Machine Rear Delt Flys
4 SETS - 12 REPETITIONS
1. Set Up:
Adjust the machine’s seat and chest pad to your body’s proportions.
Sit down on the machine with your chest against the chest pad and your feet flat on the ground.
Grasp the machine’s handles with your hands.
2. Starting Position:
Keep your chest pressed against the pad and maintain a neutral spine.
Your arms should be fully extended in front of you, holding the handles.
Ensure that your shoulders are relaxed, not hunched.
3. Pulling Motion:
Inhale as you squeeze your shoulder blades together.

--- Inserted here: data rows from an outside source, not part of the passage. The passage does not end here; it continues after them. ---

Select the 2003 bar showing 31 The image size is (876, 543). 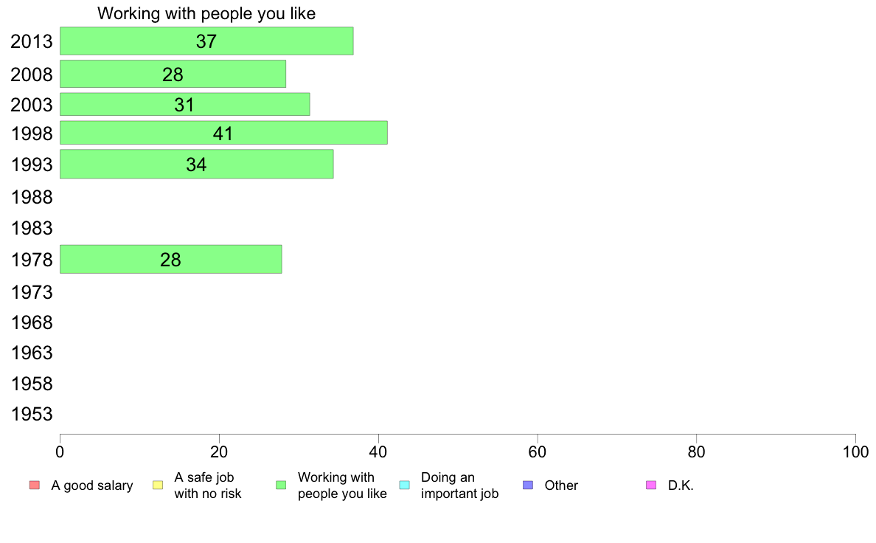point(185,105)
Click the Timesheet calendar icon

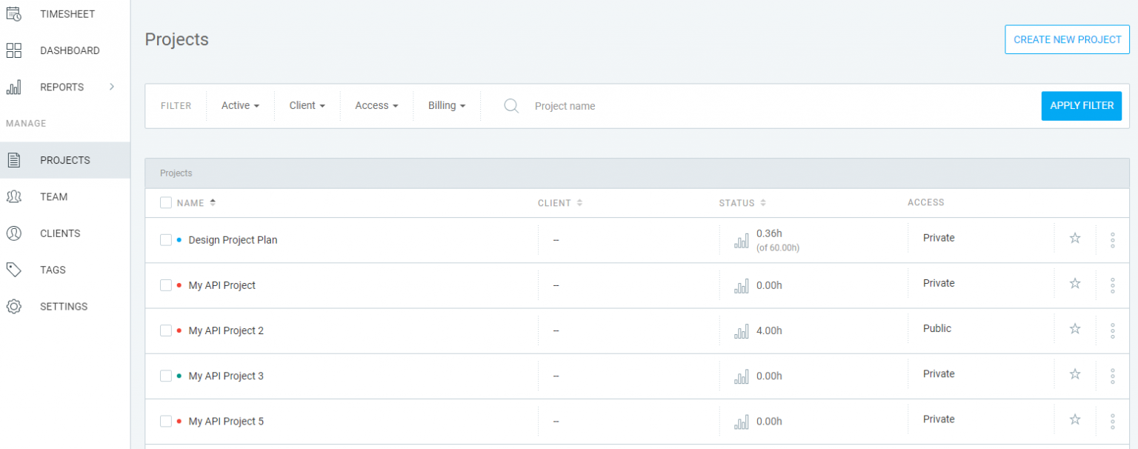[13, 13]
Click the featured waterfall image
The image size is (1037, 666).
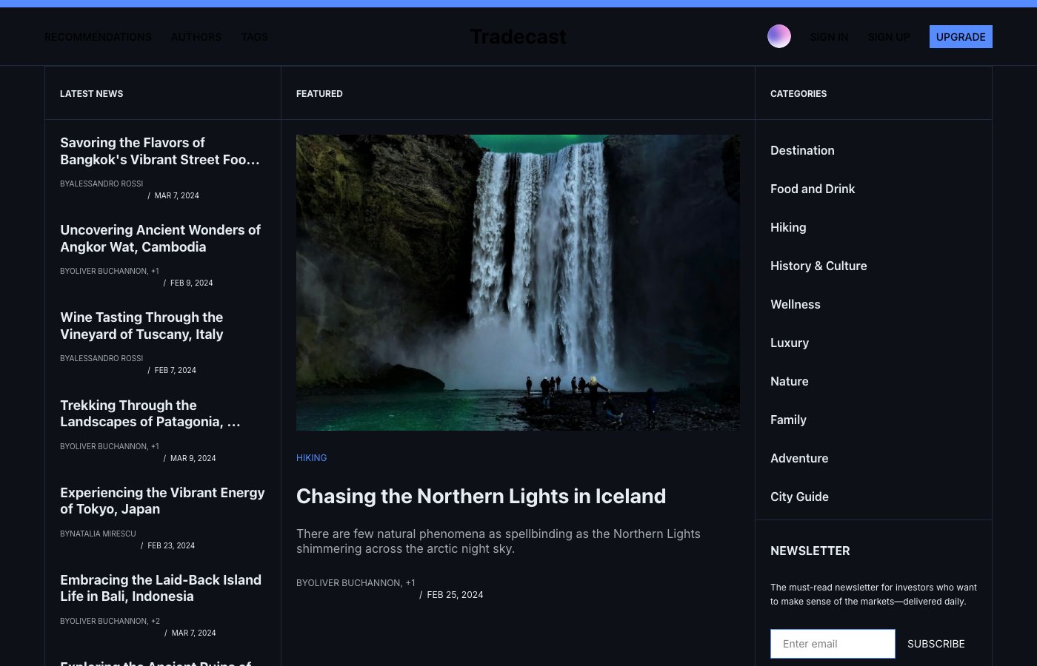(518, 282)
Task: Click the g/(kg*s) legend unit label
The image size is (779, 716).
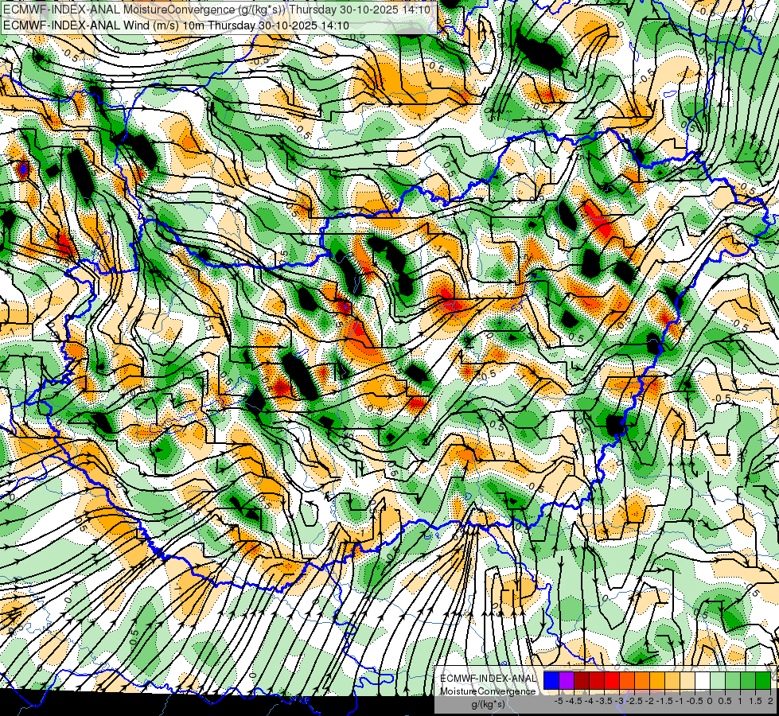Action: [488, 704]
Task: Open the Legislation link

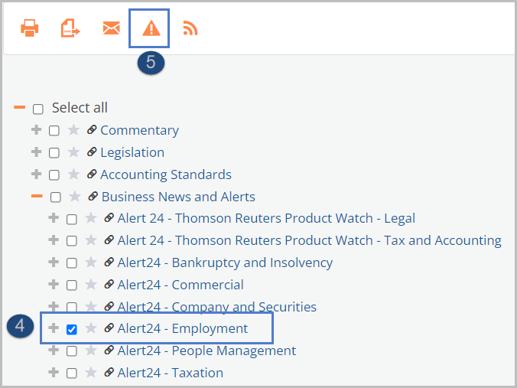Action: pos(132,152)
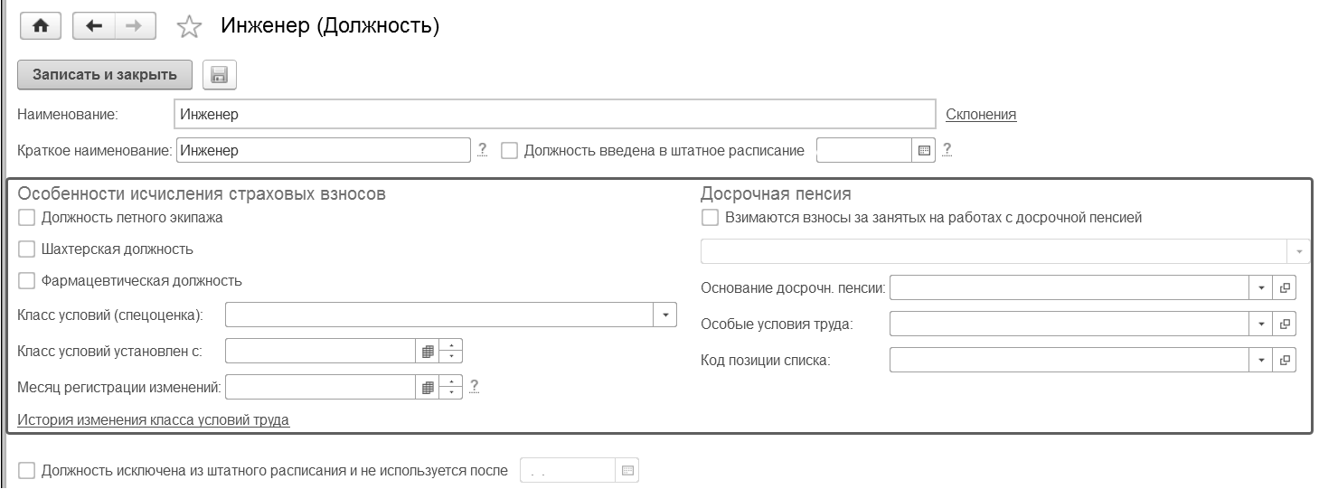The width and height of the screenshot is (1319, 489).
Task: Open calendar for staffing schedule date
Action: (923, 151)
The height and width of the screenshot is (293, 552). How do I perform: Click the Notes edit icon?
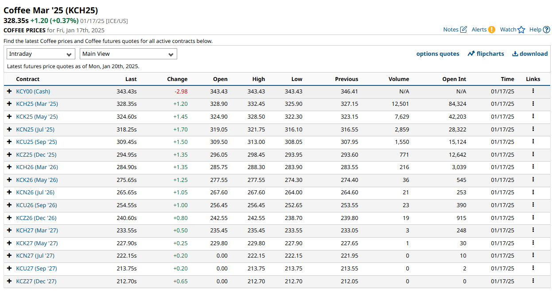tap(463, 30)
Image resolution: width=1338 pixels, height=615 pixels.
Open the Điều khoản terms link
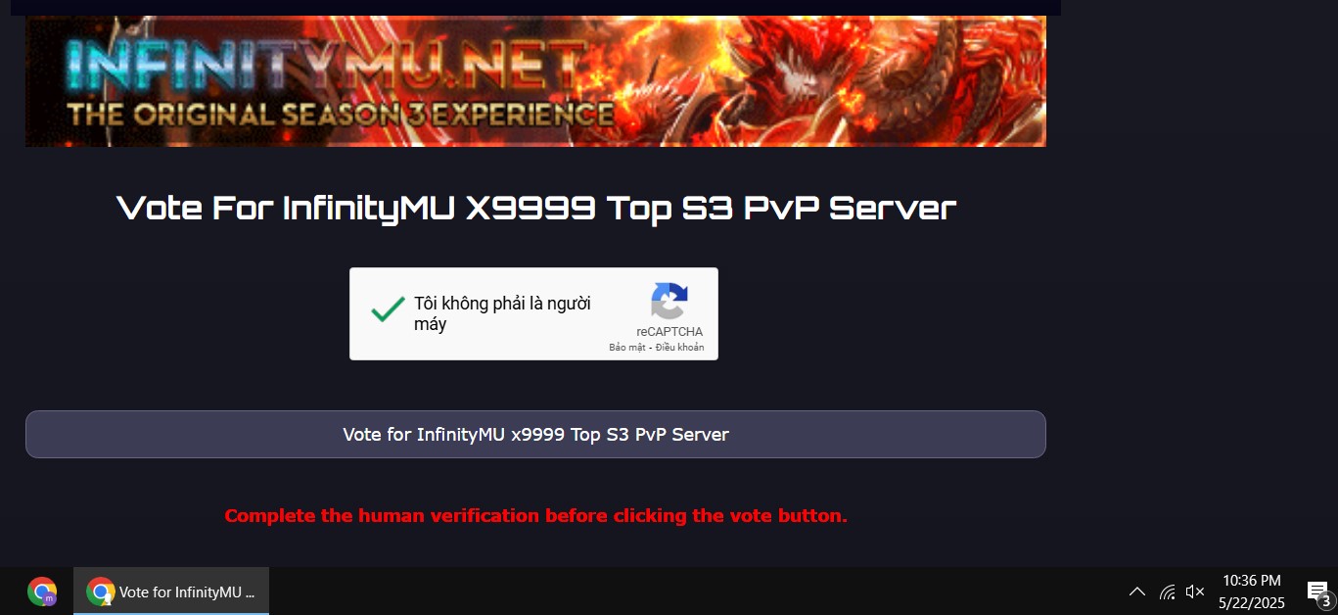(x=679, y=348)
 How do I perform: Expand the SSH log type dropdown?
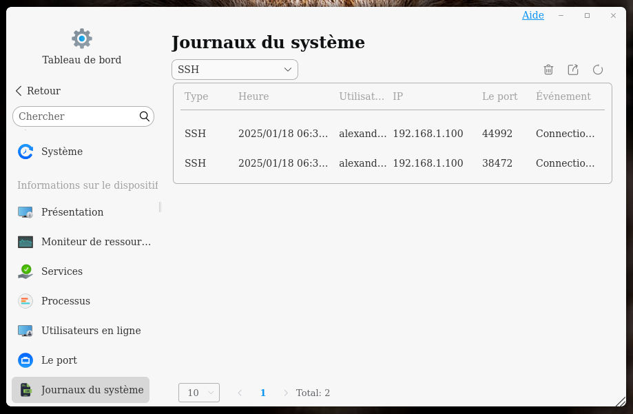(234, 70)
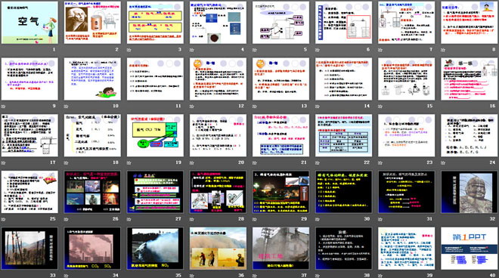
Task: Click the animation star icon under slide 9
Action: [3, 107]
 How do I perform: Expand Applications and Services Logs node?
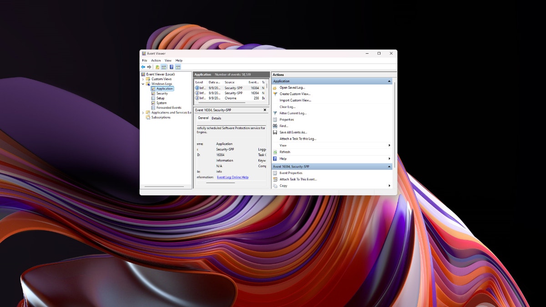pyautogui.click(x=143, y=113)
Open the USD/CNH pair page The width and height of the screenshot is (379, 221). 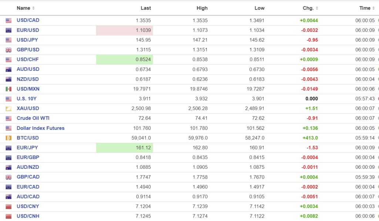(28, 216)
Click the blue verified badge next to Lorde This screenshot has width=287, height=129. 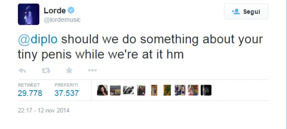[71, 10]
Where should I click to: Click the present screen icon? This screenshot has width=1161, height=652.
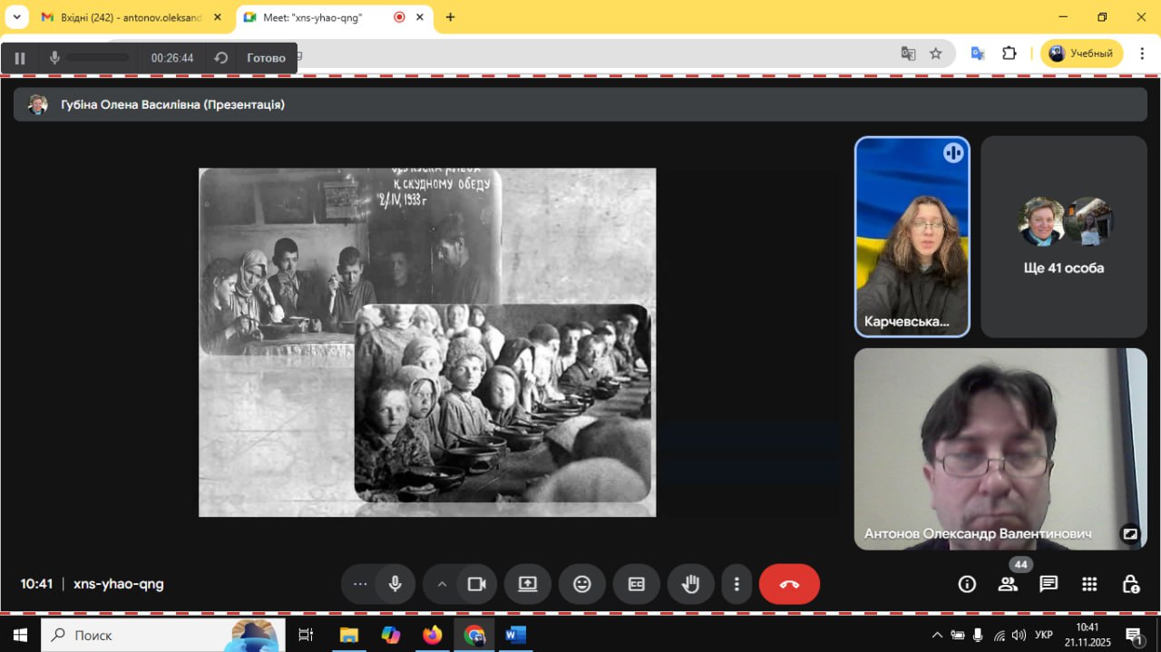click(528, 584)
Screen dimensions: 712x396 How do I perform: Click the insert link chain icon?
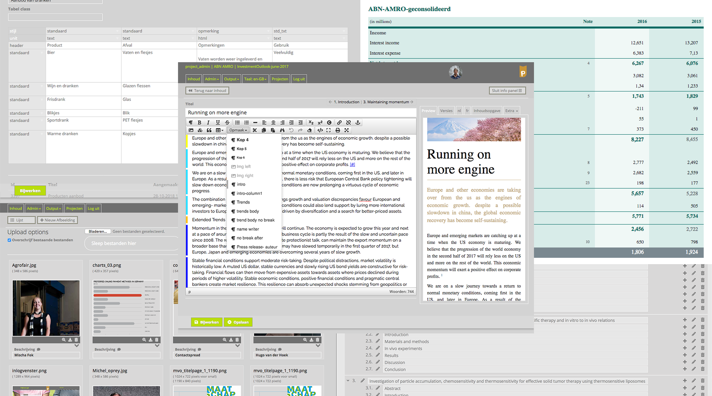[x=339, y=123]
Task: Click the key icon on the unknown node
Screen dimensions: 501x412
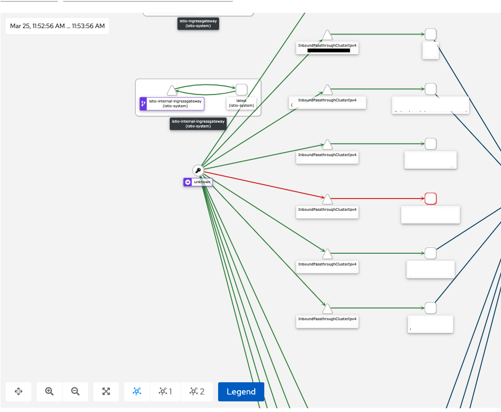Action: [x=198, y=170]
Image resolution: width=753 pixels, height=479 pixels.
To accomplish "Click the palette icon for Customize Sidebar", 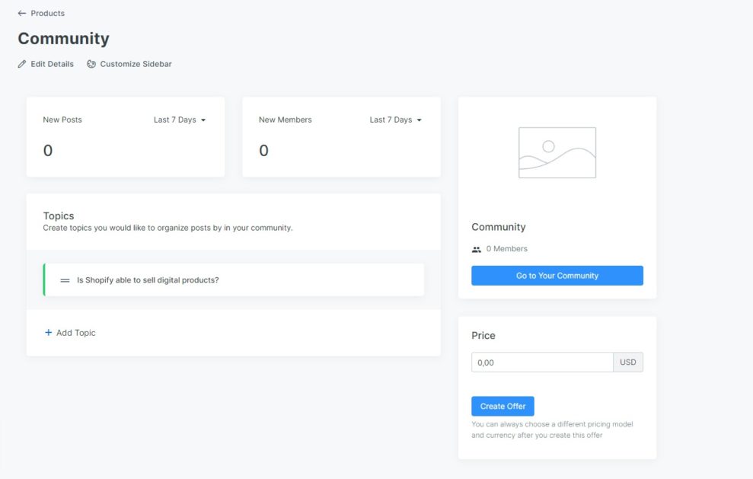I will click(x=91, y=64).
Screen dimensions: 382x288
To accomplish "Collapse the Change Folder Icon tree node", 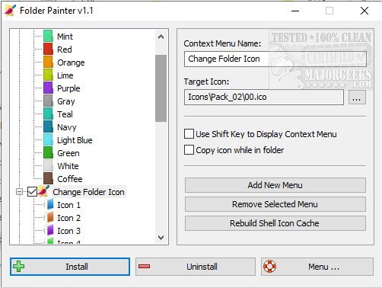I will click(19, 192).
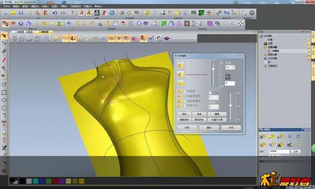
Task: Select the first height limit radio option
Action: pyautogui.click(x=184, y=91)
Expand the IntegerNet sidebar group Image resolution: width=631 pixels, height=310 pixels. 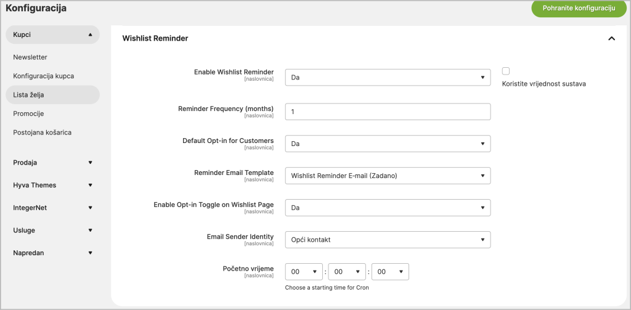tap(53, 208)
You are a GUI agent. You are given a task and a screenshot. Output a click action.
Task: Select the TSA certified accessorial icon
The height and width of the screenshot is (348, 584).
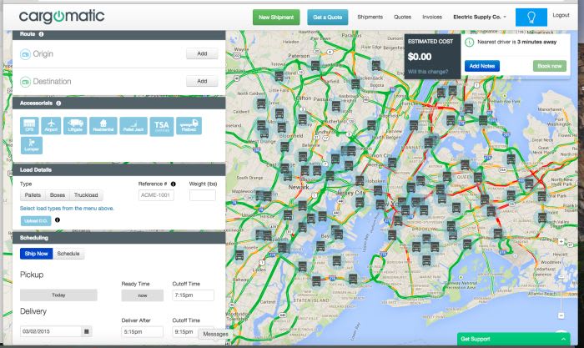(161, 125)
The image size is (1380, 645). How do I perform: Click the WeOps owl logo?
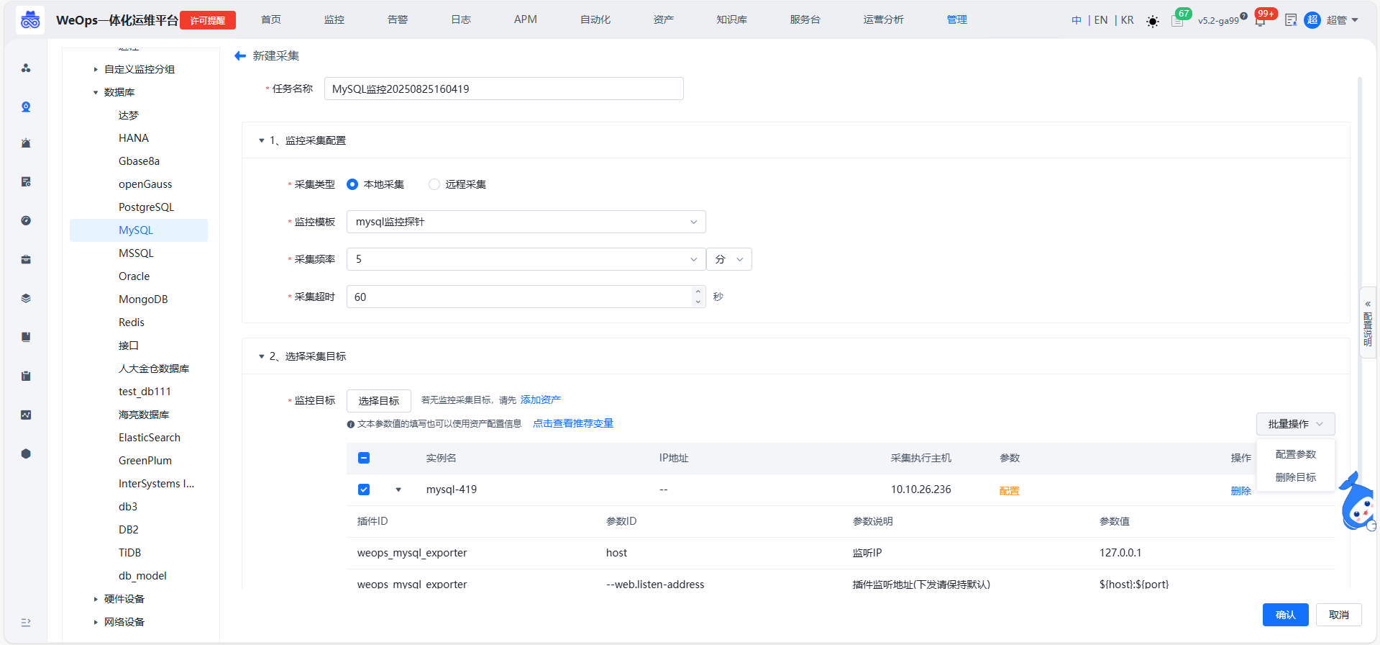[x=30, y=20]
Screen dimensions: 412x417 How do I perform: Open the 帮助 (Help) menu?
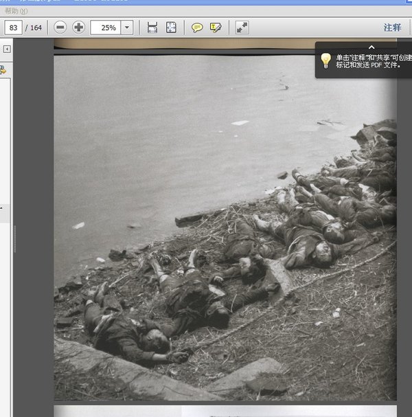pyautogui.click(x=14, y=11)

Pull the handles backward and outward, away from each other, while maintaining a slight bend in your elbows.
4. Range of Motion:
Continue pulling until your arms are parallel to the ground or slightly higher.
Focus on engaging your rear deltoid muscles during this phase.
5. Squeeze and Pause:
At the back of the movement, pause briefly and contract your rear deltoid muscles.
6. Returning to Starting Position:
Exhale as you slowly release the handles and return to the starting position, with your arms extended.
7. Finish:
Once you’ve completed your set, carefully exit the machine.
Tips for Proper Machine Rear Delt Flys Form:
Controlled Movements: Perform the exercise with controlled and deliberate motions.
Core Engagement: Engage your core muscles to maintain proper posture and stability.
Elbow Position: Maintain a slight bend in your elbows throughout the movement.
Breathing: Inhale as you pull the handles backward, and exhale as you return to the starting position.
Warm-Up: Perform a light warm-up before starting your machine rear delt fly sets to prepare your shoulder muscles.
Adjustments: Ensure that the machine settings are appropriate for your body size and comfort.